Several years ago we met with “Anita,” a woman in her mid-sixties whose husband, Andy, a decade or so older than Anita, had been diagnosed with mid-stage dementia and, therefore, had recently retired as a cab driver. At the time, Anita was quite adamant that, although Andy was no longer able to live on his own, as long as she was around, she could shoulder many of the burdens to make sure that he continued to live comfortably and safely in the couple’s home. We wrote an analysis of their finances and estate planning documents which we discussed with her, page by page, considering how they would meet the costs of retirement, simplify probate, avoid unnecessary taxes, and focused on what we labeled a “contingency plan” in the event that Andy needed nursing home care. Anita, because she owned all the couple’s assets, we prepared new documents, replacing Andy as her fiduciary under a Durable Power of Attorney, Health Care Proxy, and her Will with a Testamentary Trust that would operate, if she passed before Andy, to distribute only as much money as he would need after he qualified for MassHealth almost immediately. Medicaid programs in Massachusetts and other states recognize that assets placed in a Testamentary Trust, which can provide discretionary benefits of income and principal are not “countable.”.

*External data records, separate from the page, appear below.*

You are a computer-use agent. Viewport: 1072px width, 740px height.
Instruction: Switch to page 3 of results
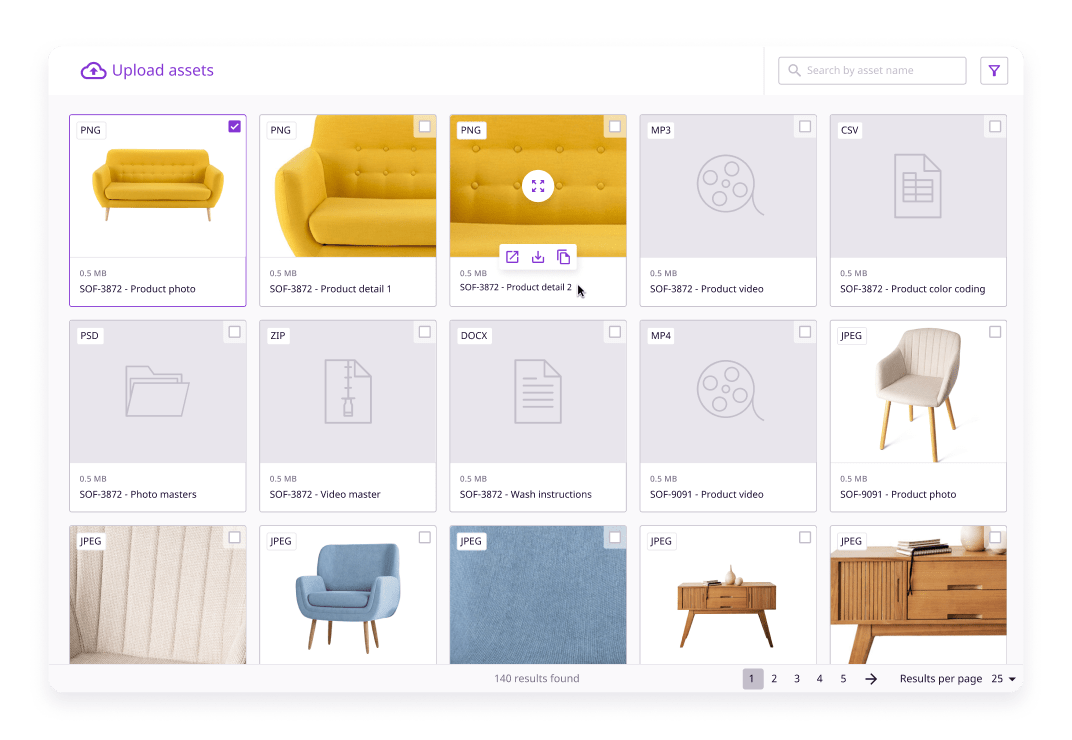point(797,678)
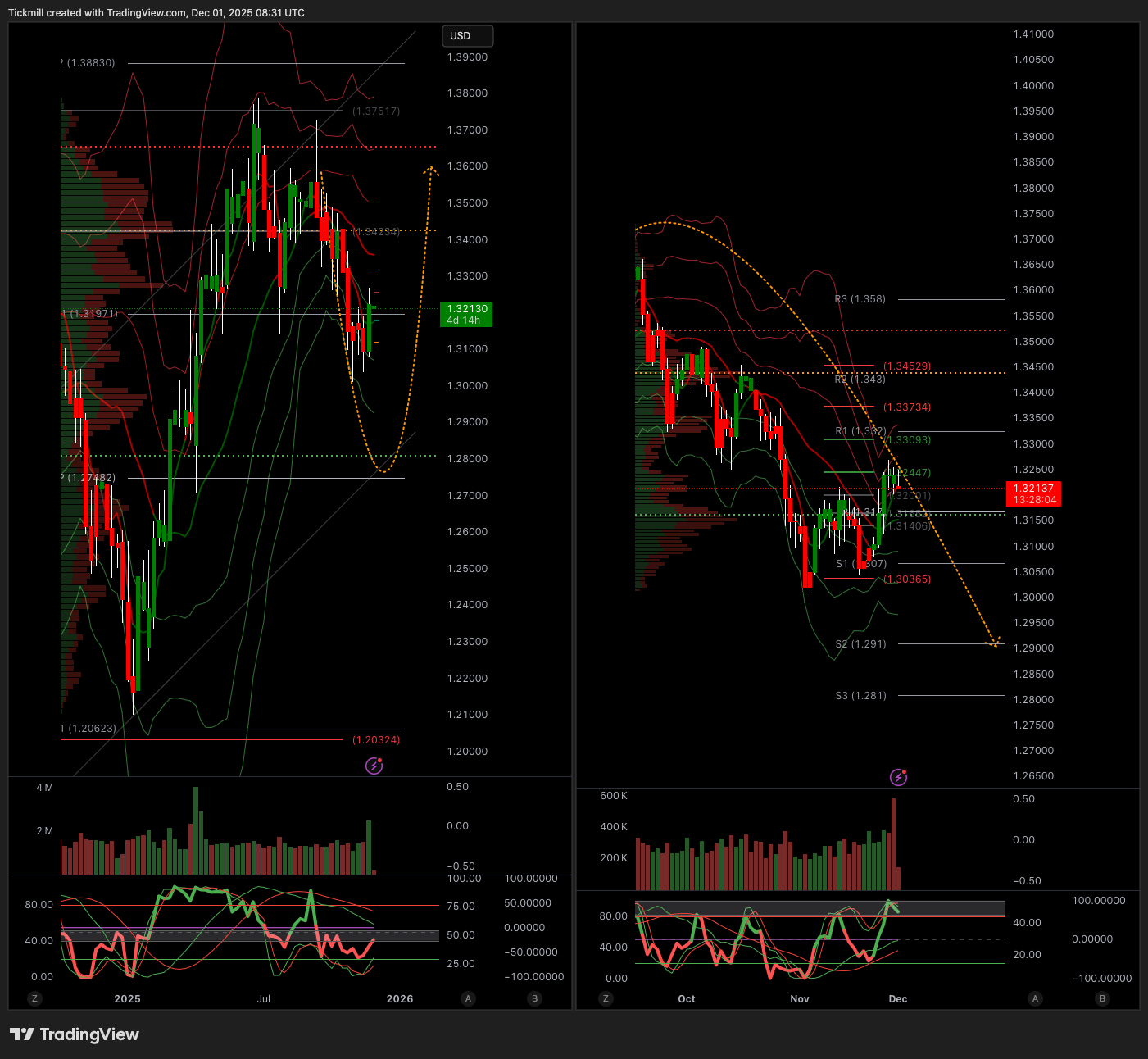Click the B scale icon on right chart
The width and height of the screenshot is (1148, 1059).
(1102, 998)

Recently, Anita called, nervously announcing that Andy had been hospitalized and was about to complete rehabilitation. We pointed out that the “contingency plan” we had developed should go into effect. Its key provision was to convert assets above the allowable $123,600 to purchase an annuity for her and that Andy would be eligible for Medicaid as soon as that were done.
Anita, however, complained that the fee we proposed for supervising the purchase of a Medicaid-compliant annuity, spend downs, and preparing and defending a formal application for Medicaid was “far too expensive.” Our explanation that 1) it represented the amount of time those tasks would take and 2) it was cost-effective, i.e. she would save far more money than it would cost.

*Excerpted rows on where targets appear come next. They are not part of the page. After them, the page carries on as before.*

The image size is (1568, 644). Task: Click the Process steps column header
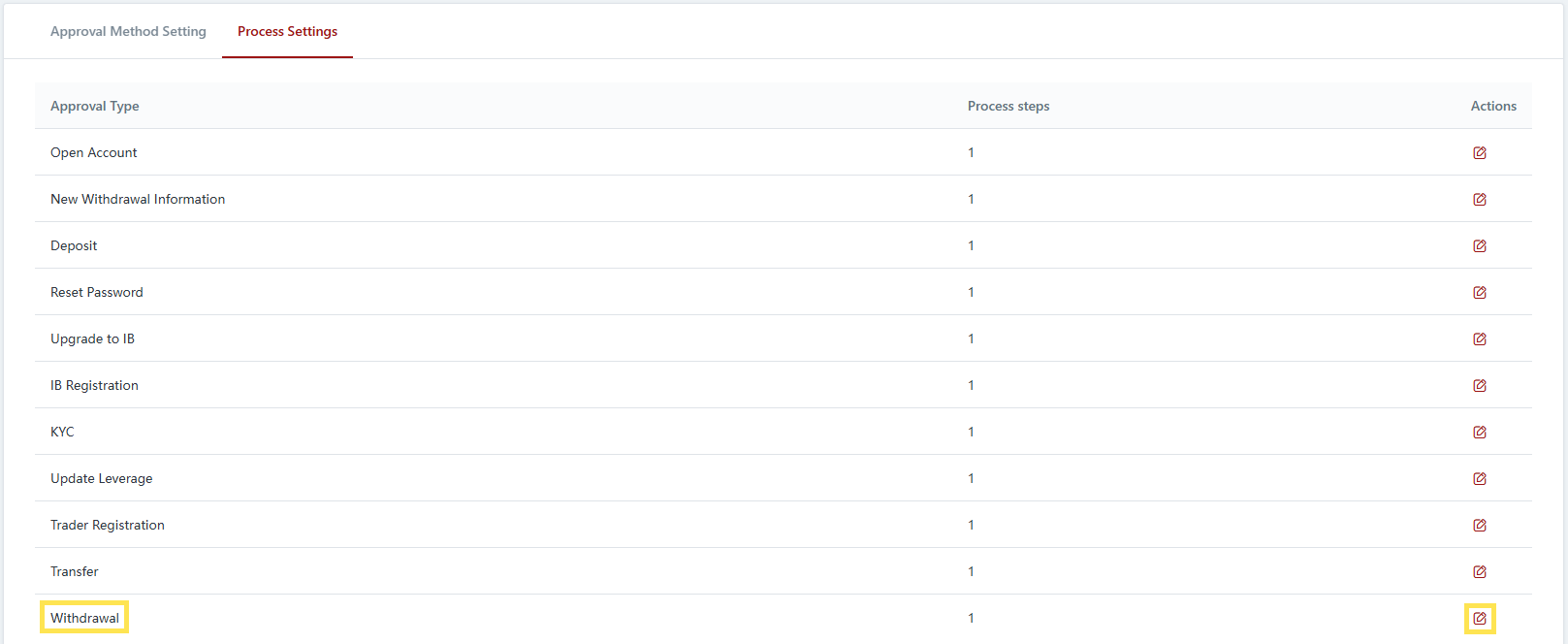(x=1008, y=106)
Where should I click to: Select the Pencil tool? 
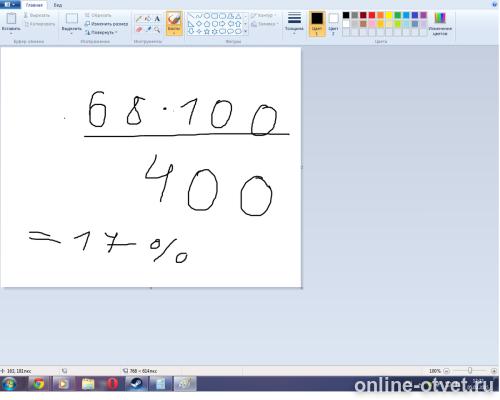pyautogui.click(x=139, y=19)
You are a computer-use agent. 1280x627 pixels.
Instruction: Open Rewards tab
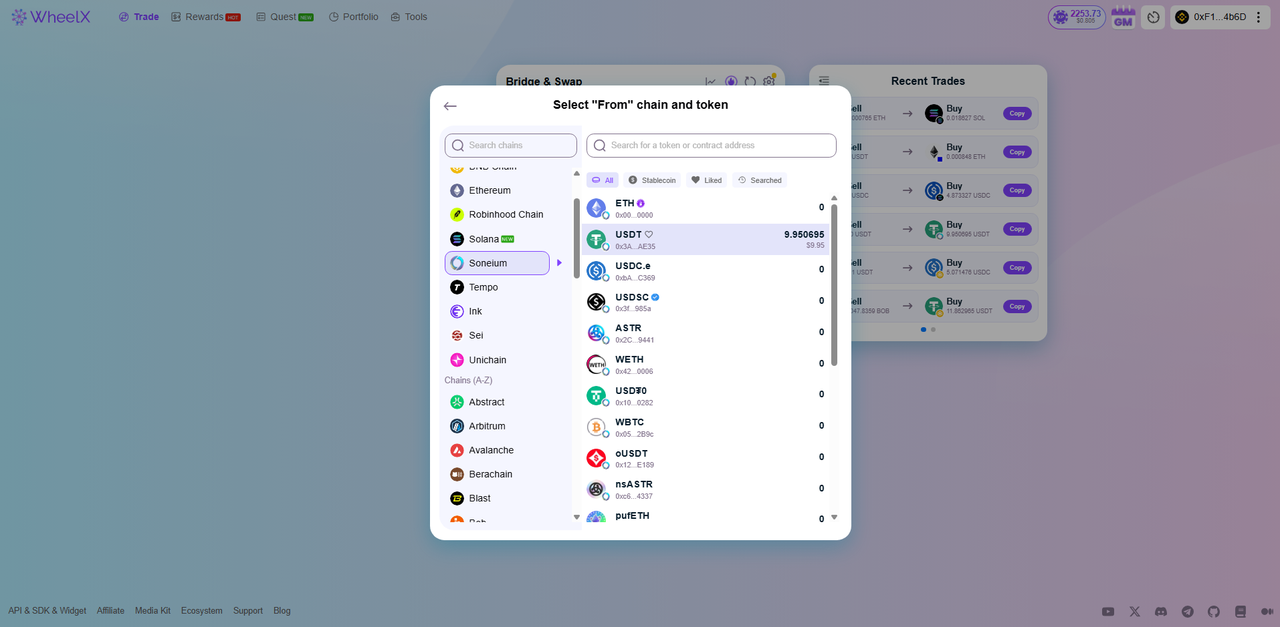206,17
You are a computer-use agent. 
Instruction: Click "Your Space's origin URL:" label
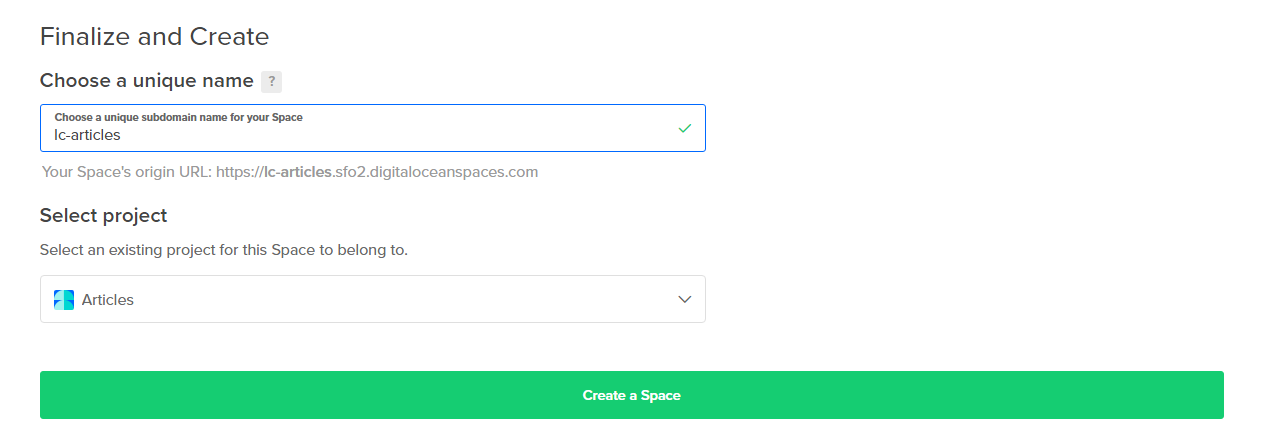[127, 172]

She began to call our office, talking first with an associate she had met two months earlier, complaining that she had just received a bill from Andy’s nursing home for three times what we would have charged her to obtain Medicaid’s coverage of his bill and, of course, until she obtained Medicaid, she would be charged about $15,000 a month. When asked whether she had purchased the annuity and prepared a Medicaid application, Anita told us that the company that had advised her on the application hadn’t explained that she would remain “over-assets” but now emphasized that, until she converted about $100,000 to annuities, her application would be “premature.” I doubt that either of these statements are true, but Anita believes them to be true. I explained that we would still be willing to help her on the terms we had originally proposed, but unfortunately until she converted excess assets to an annuity, she couldn’t successfully apply for Medicaid to pay Andy’s bill. Second and third calls followed in which Anita contacted her broker who was eager to convert cash to an annuity but didn’t seem to understand what terms would comply with Medicaid. Also, it seemed, after talking with her broker she didn’t understand how an annuity worked. We explained, patiently at first, but Anita lost her composure, blurted out that she hadn’t purchased the annuity because she was quite certain that Andy would die, and all but blamed Andy’s hold on life for her predicament.

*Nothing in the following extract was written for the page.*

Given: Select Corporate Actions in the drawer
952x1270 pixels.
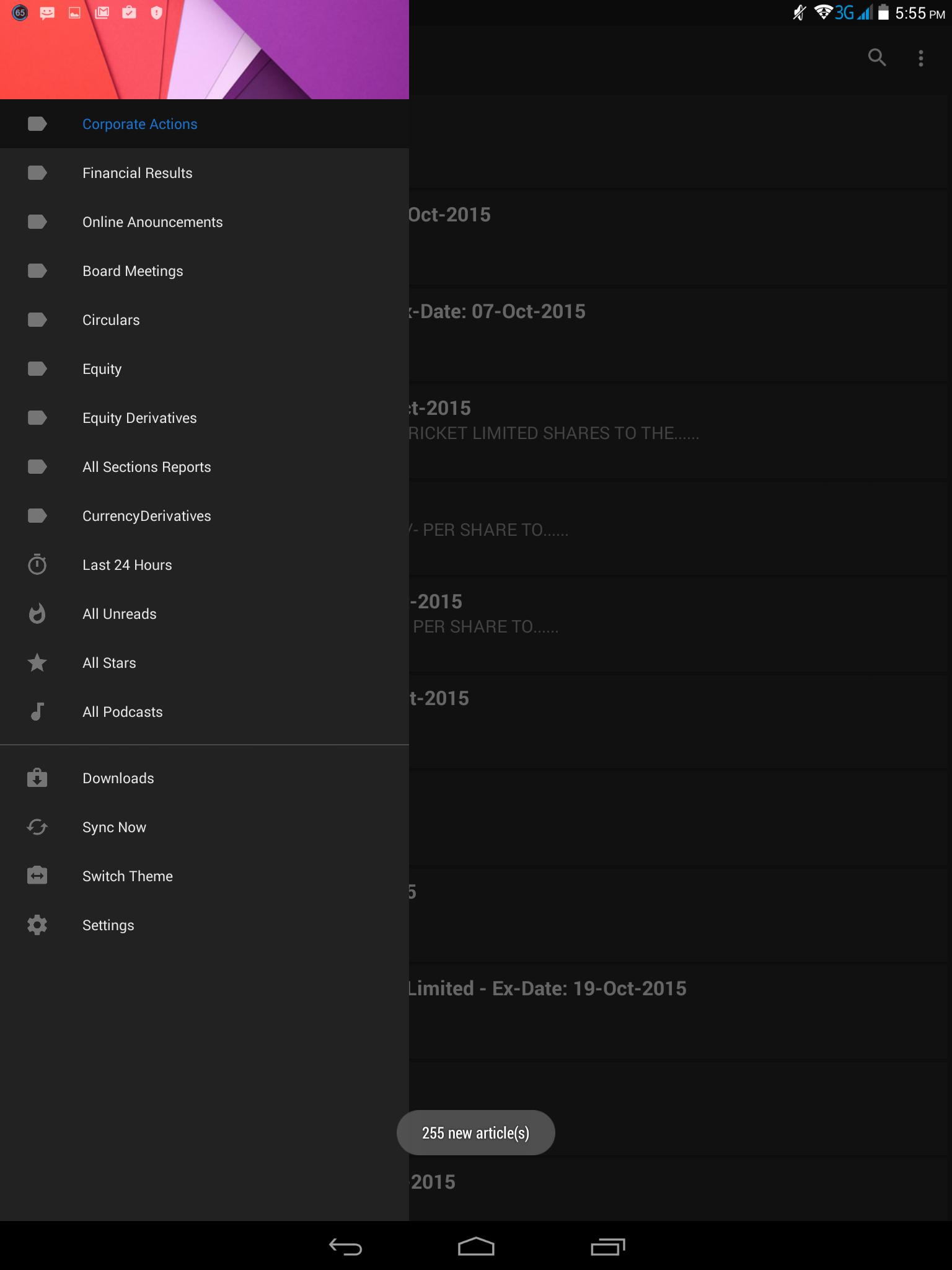Looking at the screenshot, I should [x=140, y=124].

Our conversation turned from bad to worse. She wanted Medicaid to begin immediately, before she ran out of money. Explanations that she had to convert about half of her liquid assets to an annuity didn’t seem to penetrate. Discussing other legitimate “spend downs” she could make almost immediately only seemed to confuse her more. After wasting nearly an hour on two phone calls, I wrote her a simple email explaining what she had to do and wishing her luck in finding someone with whom she could work.
In such circumstances, we pride ourselves on presenting options, giving the client sufficient information to make decisions that are consistent with their interests and beliefs. But Anita reminds us that there are some clients who don’t fully trust us, go to someone else who gives either bad or incomplete advice, and then returns to us so embittered that she can no longer decide on a reasonable course of action. While I feel sorry for Anita, I grieve especially for Andy whose care is in the hands of someone who is a victim of her particular view of reality.